U.S. chip companies have long argued that the government should carefully weigh the impact of export restrictions, because sales in China support investments in the U.S. and help fund research that sustains their technological edge.

Chip companies, including the AI-chip leader Nvidia, have been lobbying the administration to refrain from stricter export controls after a ratcheting-up of tensions between the U.S. and China that has centered on the semiconductor and electric-vehicle industries. Nvidia’s chief financial officer warned of a “permanent loss of opportunities for the U.S. industry” in China if sales of AI chips were prohibited.

Restrictions the SIA described as overly broad, ambiguous and at times unilateral “risk diminishing the U.S. semiconductor industry’s competitiveness, disrupting supply chains, causing significant market uncertainty, and prompting continued escalatory retaliation by China,” the SIA said.
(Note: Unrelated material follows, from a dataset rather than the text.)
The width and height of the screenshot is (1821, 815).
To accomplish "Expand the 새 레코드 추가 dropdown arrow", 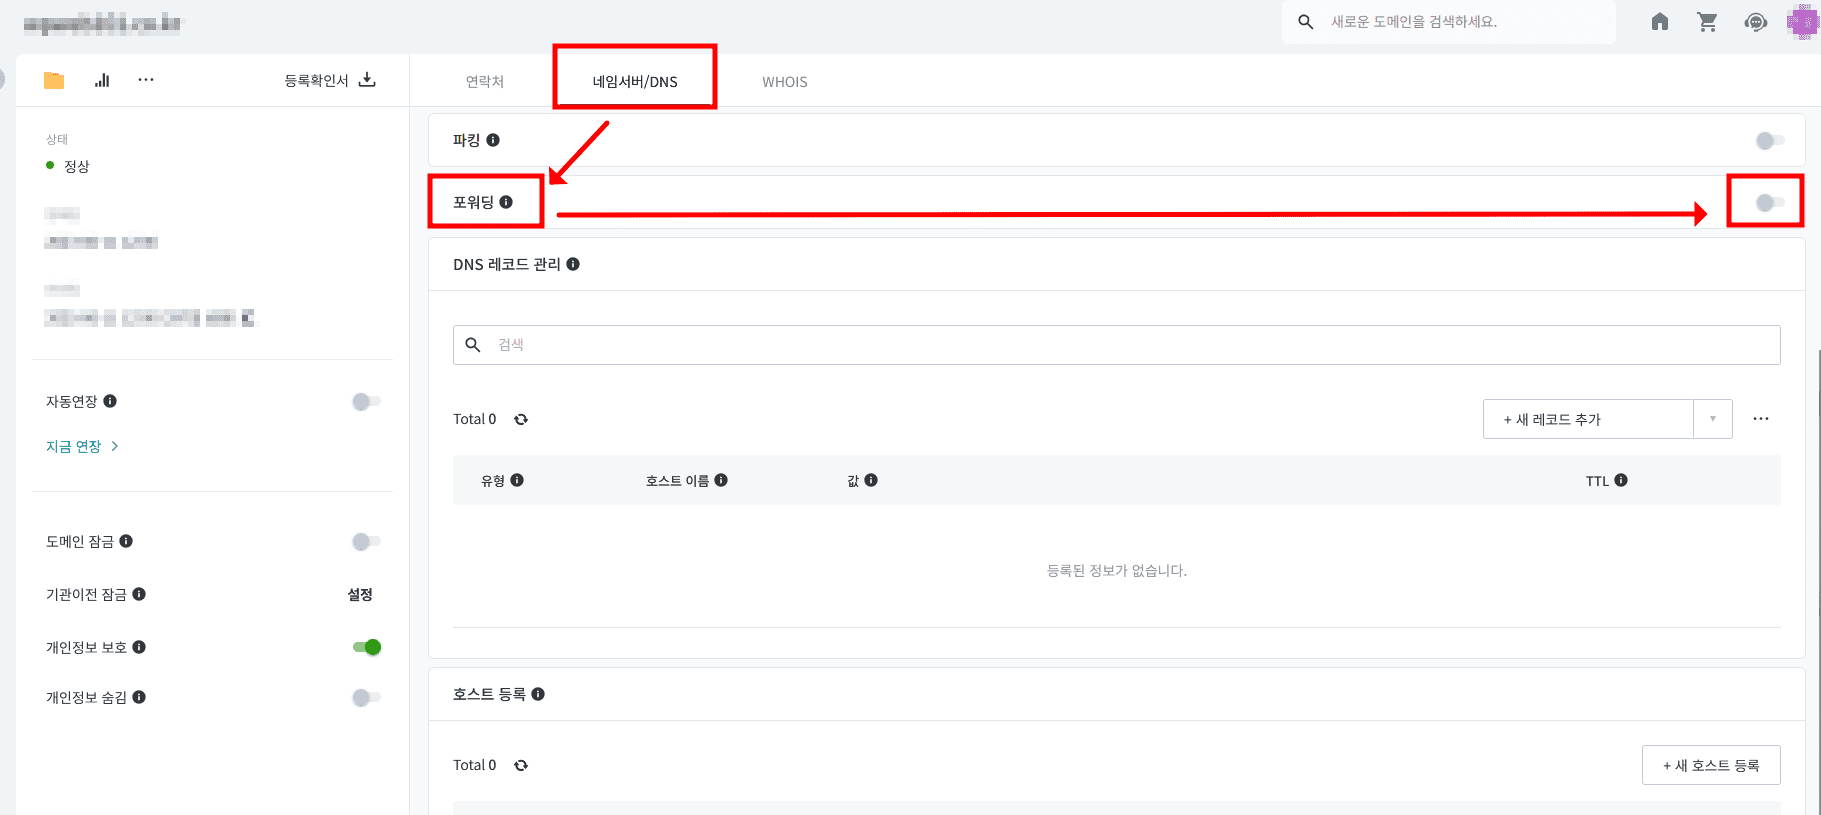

It called on the Biden administration to consult with industry before imposing more restrictions.

The U.S. last October imposed some of the most stringent curbs yet on chips and chip-making equipment, requiring chip companies to seek licenses from the Commerce Department to sell some of their most advanced products to Chinese customers.

The measures are aimed at preventing U.S. technology from advancing China’s military power.

Biden administration officials say they believe China is using U.S. chips and related technologies to fuel the modernization of its military, including developing weapons of mass destruction, as well as to enable large-scale surveillance activities that lead to human-rights abuses.

China, in turn, has banned major Chinese companies from buying from U.S. computer-memory company Micron, and recently imposed restrictions on exports of metals used in cellphone communication chips.

The Biden administration is now considering further restrictions that would snare AI chips that Nvidia developed for the Chinese market. It is also considering cutting off Chinese access to AI chips through cloud-computing companies. Biden is expected to restrict U.S. investment in advanced Chinese chip-making, among other technologies, in a coming executive order.

The industry push comes as the Biden administration tries to find new diplomatic openings with Beijing. Treasury Secretary Janet Yellen traveled to Beijing this month amid a flurry of visits by U.S. officials, with limited signs of progress.

Numerous chip companies are planning large chip-making projects in the U.S. after the passage of the Chips Act last year. Among them are Intel, Micron, Samsung and Taiwan Semiconductor Manufacturing Co., which together are plowing tens of billions of dollars into new plants that policy makers hope will help reverse the industry’s shift toward Asia in recent decades.